- Extrait source:
----------
Dans la série « Rêveries sur ce que la vie nous apporte » par Bernadette Moussy, membre du Comité des (Pas) Sages
Il y en a assez d’être petits. Ou plutôt, les adultes pourraient ne pas oublier qu’on est la moitié d’eux. Les tables sont trop hautes, on ne voit pas ce qu’il y a dessus et on doit monter sur une chaise pour atteindre ce que l’on veut. Et là l’adulte nous en empêche. Alors que ça fait longtemps qu’on sait grimper sans tomber.
Et quand, dans la rue, on est entre deux adultes qui se racontent leurs histoires, ils nous oublient, se rapprochent car ce qu’ils disent est très important et on a pas de place. On ne voit plus rien, ils nous bouchent la vue. Il nous reste qu’ à regarder les saletés sur les trottoirs.
Alors que lorsque je suis sur les épaules de mon papa, j’ai un peu peur, mais je vois loin, mieux que tout le monde. Et puis il y a le vertige quand il me monte et me descend.
----------
- Extrait du corpus:
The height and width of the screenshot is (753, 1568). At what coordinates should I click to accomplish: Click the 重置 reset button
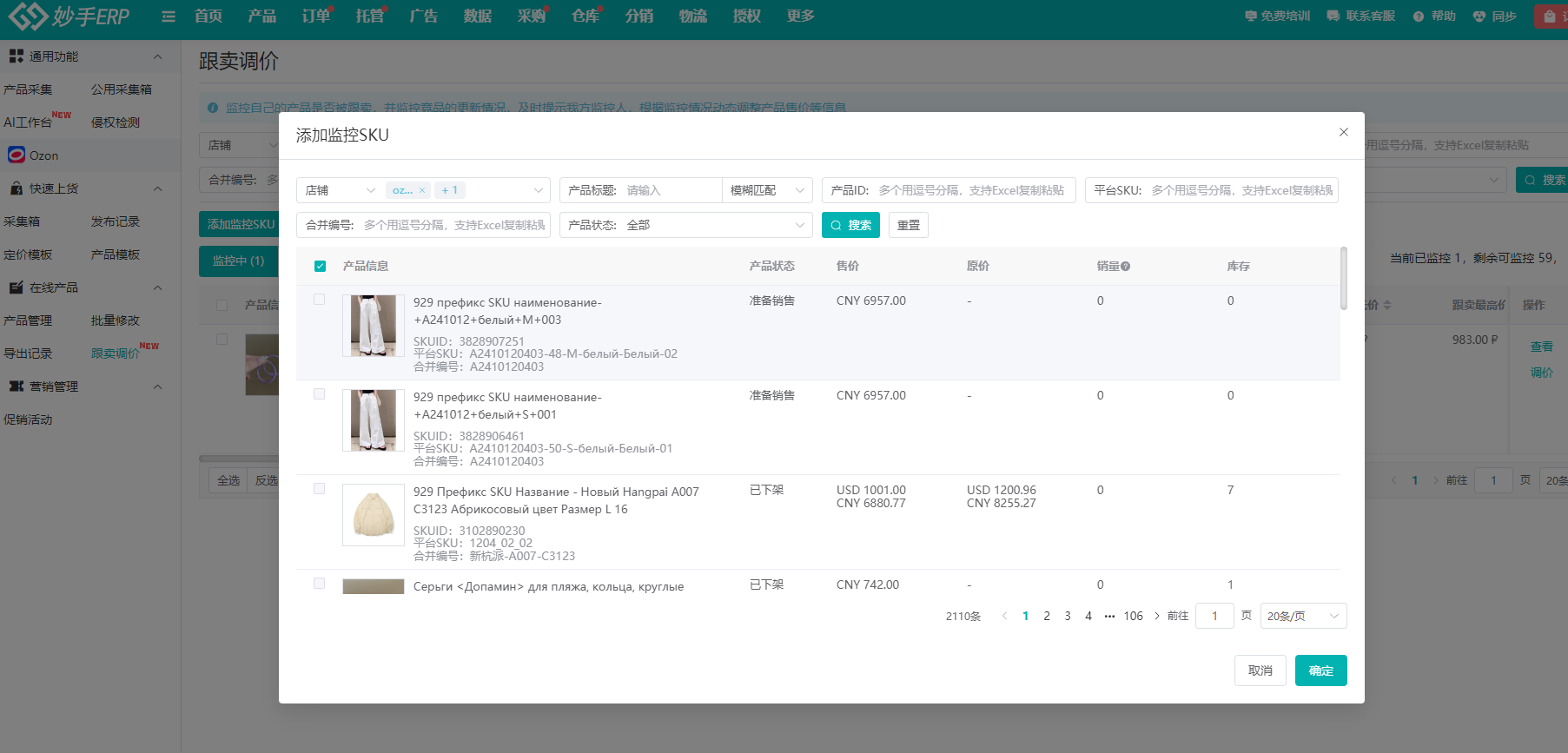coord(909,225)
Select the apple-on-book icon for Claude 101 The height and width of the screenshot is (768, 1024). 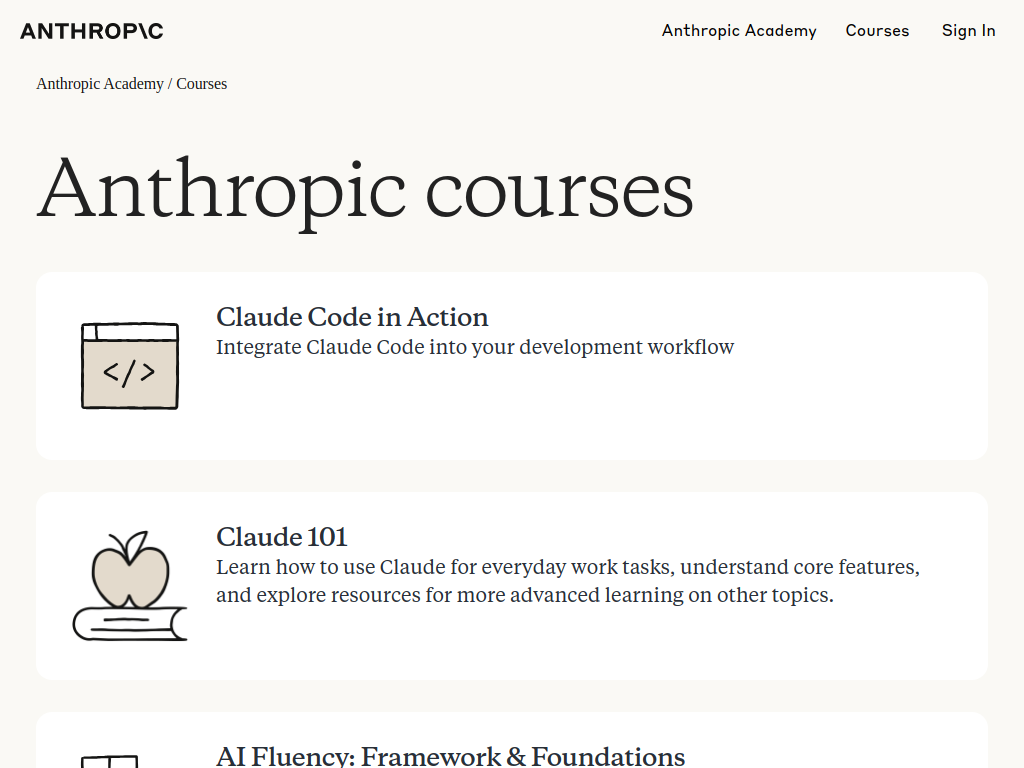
----------
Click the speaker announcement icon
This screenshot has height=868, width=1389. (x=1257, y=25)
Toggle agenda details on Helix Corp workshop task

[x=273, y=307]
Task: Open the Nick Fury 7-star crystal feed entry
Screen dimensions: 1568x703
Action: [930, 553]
----------
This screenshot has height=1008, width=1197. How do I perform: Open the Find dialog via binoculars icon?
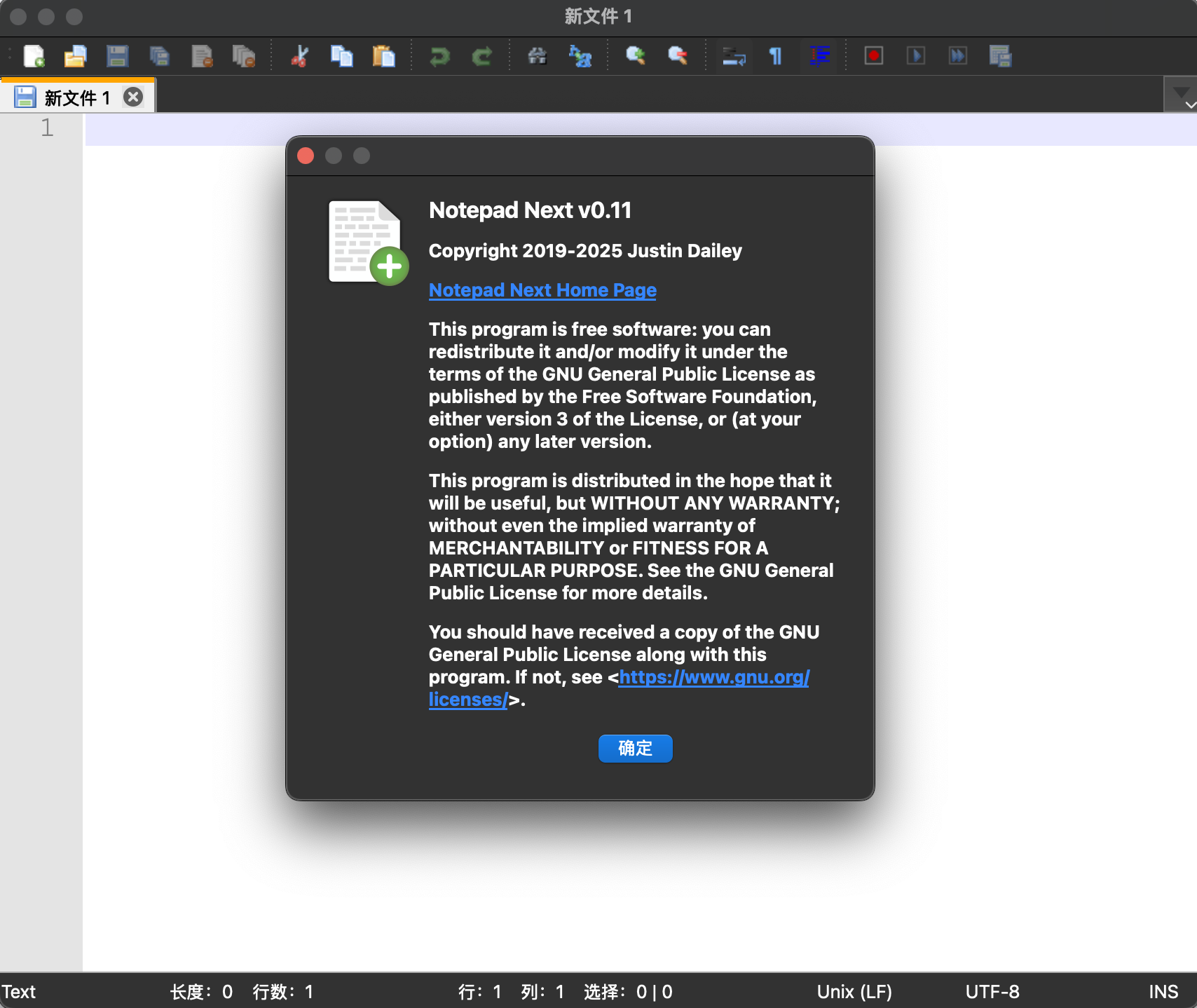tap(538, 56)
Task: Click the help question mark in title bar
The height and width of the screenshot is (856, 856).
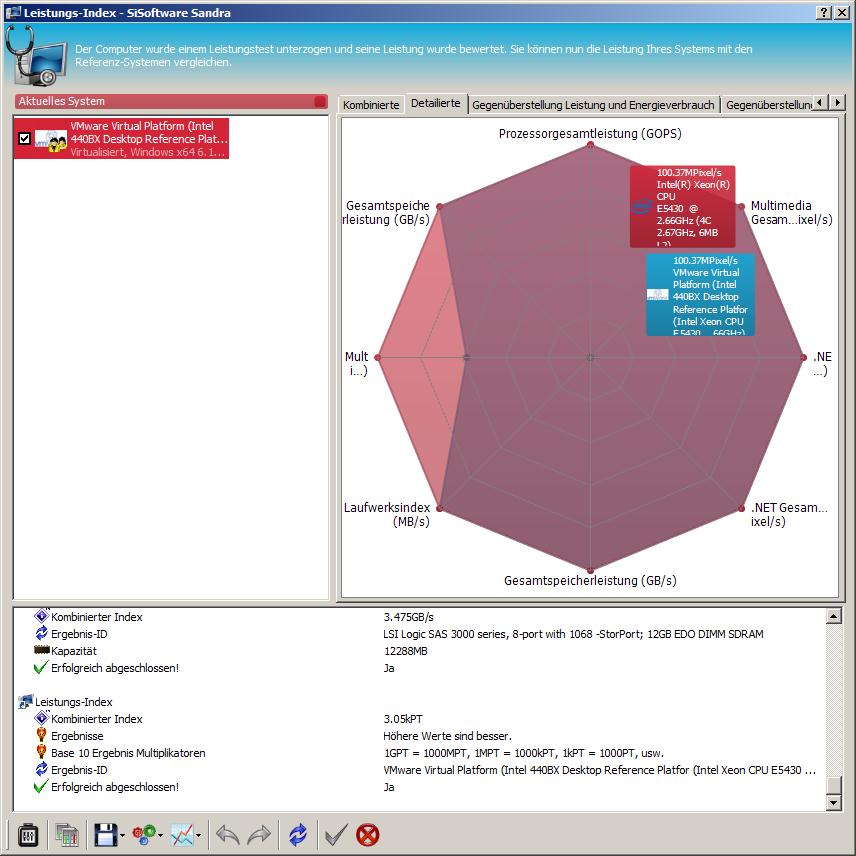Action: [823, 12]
----------
- Les consignes:
A - Transcrivez fidèlement le passage de l'extrait source qui s'ouvre sur les mots contenant « Et quand, dans » et se clôt sur « et me descend. ».
B - D'après l'extrait source, que reste-t-il à regarder à l'enfant quand deux adultes se rapprochent dans la rue et lui bouchent la vue ?
C - Rédigez la suite de l'extrait source, à partir de sa dernière phrase.

- Réponses attendues:
A -
Et quand, dans la rue, on est entre deux adultes qui se racontent leurs histoires, ils nous oublient, se rapprochent car ce qu’ils disent est très important et on a pas de place. On ne voit plus rien, ils nous bouchent la vue. Il nous reste qu’ à regarder les saletés sur les trottoirs.
Alors que lorsque je suis sur les épaules de mon papa, j’ai un peu peur, mais je vois loin, mieux que tout le monde. Et puis il y a le vertige quand il me monte et me descend.

B - Les saletés sur les trottoirs.

C -
Quand on est dans la crèche, là, tout est à notre hauteur, les chaises, les tables, les jouets, les copains…les éducatrices s’assoient par terre quelquefois, ça c’est bien, on peut aller dans leurs bras. Elles chantent entre elles ou pour nous, nous balancent, certaines dansent même et moi aussi
Mais quelquefois c’est trop bruyant, on ne nous entend pas quand on veut dire quelque chose tout bas. Même quand c’est pour dire notre peine car on voudrait être à notre maison avec notre maman. Alors certains copains se mettent à crier. Parfois l’éducatrice nous crie de se taire mais souvent une vient nous prendre dans les bras, s’occupe de nous, nous console. Mais pourquoi il a fallu crier ?
Les adultes sont très occupés.
Un jour j’ai mordu un copain pour voir sa réaction. L’éducatrice n’était pas contente. Elle a crié là encore. J’ai cru qu’elle allait me mordre, il paraît que c’est interdit, même elle, ne peut pas. Alors elle m’a apporté un poupon pour que « j’occupe mes mains, comme ça tu ne feras plus de bêtises » a -telle dit. Alors j’ai mis le poupon dans ma bouche. Ce n’était pas pareil.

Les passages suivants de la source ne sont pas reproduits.